Baseball is no longer the most popular sport in America. But it’s not football, either. Nor is it basketball or golf or tennis.
The national sport in this country is politics. Look at social media if you don’t believe me. Almost everyone chooses a side and passionately cheers for his or her side. Team Red and Team Blue constantly clash in each new political season. There are also some minor teams which routinely lose to the major powers. And the results of these bizarre contests matter almost as little as it matters who wins the Super Bowl.
I spent 20 years working professionally in this “sport.” Before that, I had been passionate about the game as an amateur. And even after I finally got out of the political game — partly so my conscience could rest easily at night — I was still eager to argue with everybody about the game. I was eager to show others where they were wrong. I passionately begged them to adopt a rational and moral view of the game.
But I now understand just how insane that was. I finally figured out why it was a waste of my time and energy. Because I’ve finally accepted that political activism — of any kind — is just as effective as shaking my fist at the sky and screaming that it wouldn’t be right if it rained today.
Those who are deeply invested in the political system — and those who dabble in it on social media — are all the victims of a myth that we were all taught at an early age.
When we were in school — mostly government-operated schools, of course — we were taught that good citizens kept themselves informed and were active in politics. We were taught that this is the way good people change the world. We were taught that if we believed that some level of government was wrong, we had the power to speak up and convince others to change things.
We could work on campaigns. We could educate our neighbors. And the biggest part of the myth is that any boy could grow up to be president. (Later versions of the myth included girls, too.)
That myth is nothing but a big lie. It’s always been a lie.
If you want to get into politics in a serious way, you can definitely turn it into a career. If you have the skills that the system wants, you can make a good living — as I used to do — helping to craft the myths and lies that allow your rulers to control you.
If you’re slick enough — and can learn how to raise money by making promises — you can even become one of those names on a ballot. You can get yourself elected to some position of power.
But you’re not going to to fix things.
Contrary to what almost everybody believes, the good things that were going to happen would have happened without you. Yes, there are ways you can get some of the graft to come flowing toward your city or state or interest group every now and then. But you’re not going to make the world more free. You’re not going to fix the deep-seated evil which controls almost everything governments routinely do.
If you know it’s going to rain — and you don’t want to get wet — you plan for what reality is. You stay inside when you can. You carry an umbrella when you have to go outside. You might even move to a place where it doesn’t rain so much.
But what you don’t do is shake your fist at the sky. You don’t try to convince your neighbors that it shouldn’t be allowed to rain so much. You don’t pretend you can control things which you can’t control.
Groups of people act in irrational ways. A political party is nothing but a mob with a fancy label. And as English novelist Terry Pratchett famously wrote, “The IQ of a mob is the IQ of its dumbest member divided by the number of mobsters.”
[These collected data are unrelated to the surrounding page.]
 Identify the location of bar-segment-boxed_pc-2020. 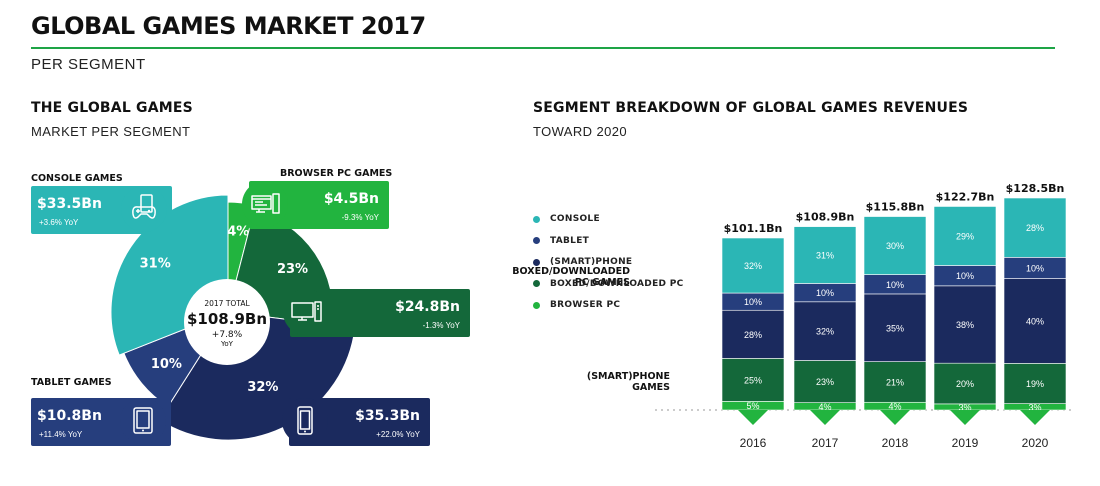
(1035, 384).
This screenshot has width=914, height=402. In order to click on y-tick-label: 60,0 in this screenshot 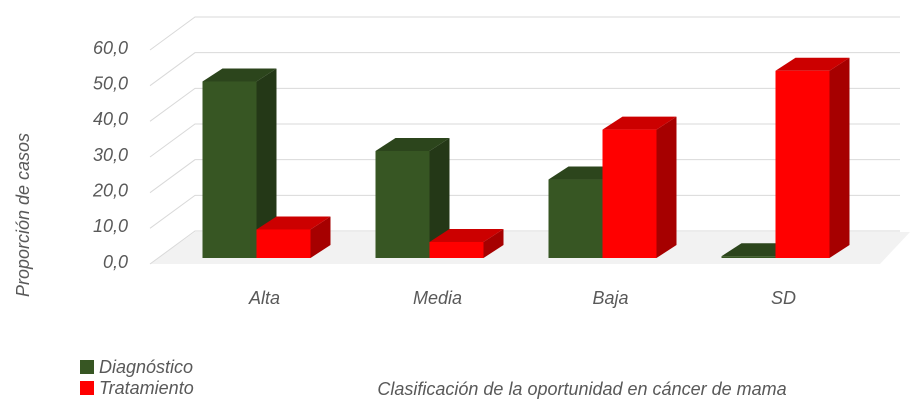, I will do `click(110, 48)`.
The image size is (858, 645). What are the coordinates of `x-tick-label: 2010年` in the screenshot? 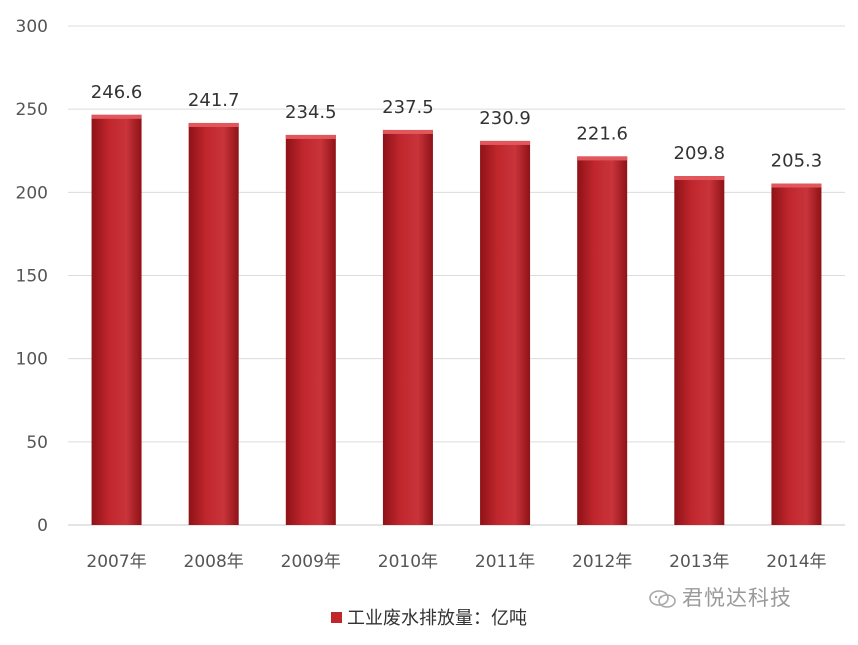 It's located at (408, 562).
You might think that’s cynical, because some very intelligent people are actually deeply involved in politics. But the smart people who think deeply about philosophy and policy are almost never the people who make the ultimate decisions in politics. The people who end up calling shots hold power because they’re rich or they can sway a big group of voters.
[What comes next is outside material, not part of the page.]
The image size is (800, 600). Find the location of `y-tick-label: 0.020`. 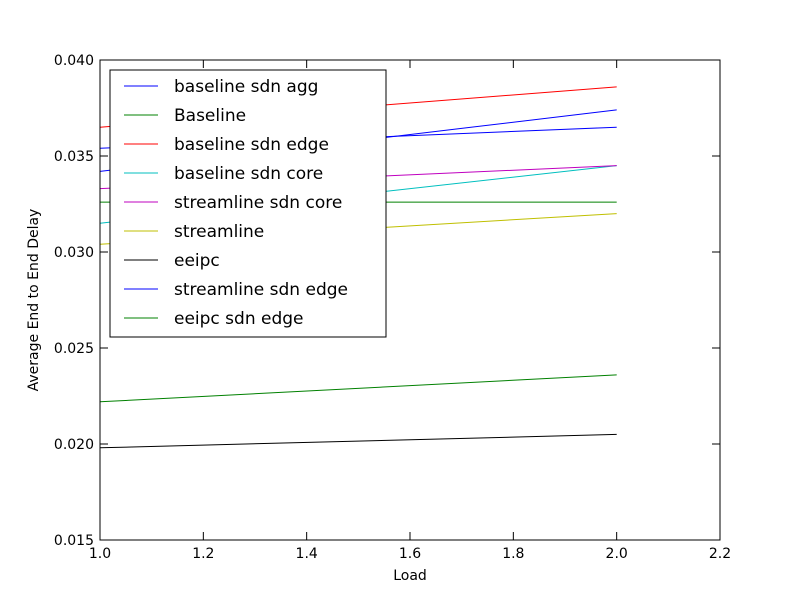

The people making the decisions tend to be those who understand what’s in their best interests. And they have a habit of making the mob believe that the members of the mob believe that up is down and black is white. They create realities which the masses buy into.
I’ve sat in political meetings when powerful people made insane decisions — and I’ve seen cheering crowds rabidly applaud that insanity when told this is how “our side” is going to beat “their side.”
States and countries are the ultimate mobs. They tend to see their interests in terms of power and money and their own prestige. Whatever you think is rarely important to them, regardless what the politicians might claim
The bottom line is that political parties and governments and countries are going to act in their own interests. You are not going to be able to implement your view of a moral or just world.
You might get lucky from time to time when something which you believe in — and care about — happens to be done by a political entity. But when that happens, it’s not because you caused it.
You just got lucky.
Every second of your time which is devoted to politics or political arguments is a wasted second. The only smart choice you have is to be realistic about what political reality is — and then to make plans for your own life which allow you to react to that reality.
If you can live with the theft which the current system takes from you, then ignore it as best you can, just as you would ignore the “protection money” that you might pay to mobsters. If you can find a place where the graft is less, you might want to move there. If politicians change the rules in ways that will affect you, figure out the consequences and make your choices accordingly.
I wish the world were exactly as I believe it should be. That would be a more moral and just and rational world. But that’s never going to happen, no matter what I do.
The irrational mobs are going to do what they want to do. I can live my life. I can make my choices. I can stay or leave. I can look for alternatives. I can do whatever is in my own rational best interests.
What I’m not going to do, though — not anymore — is waste my time begging you to change the political system. I’m finished with shaking my fist at the sky.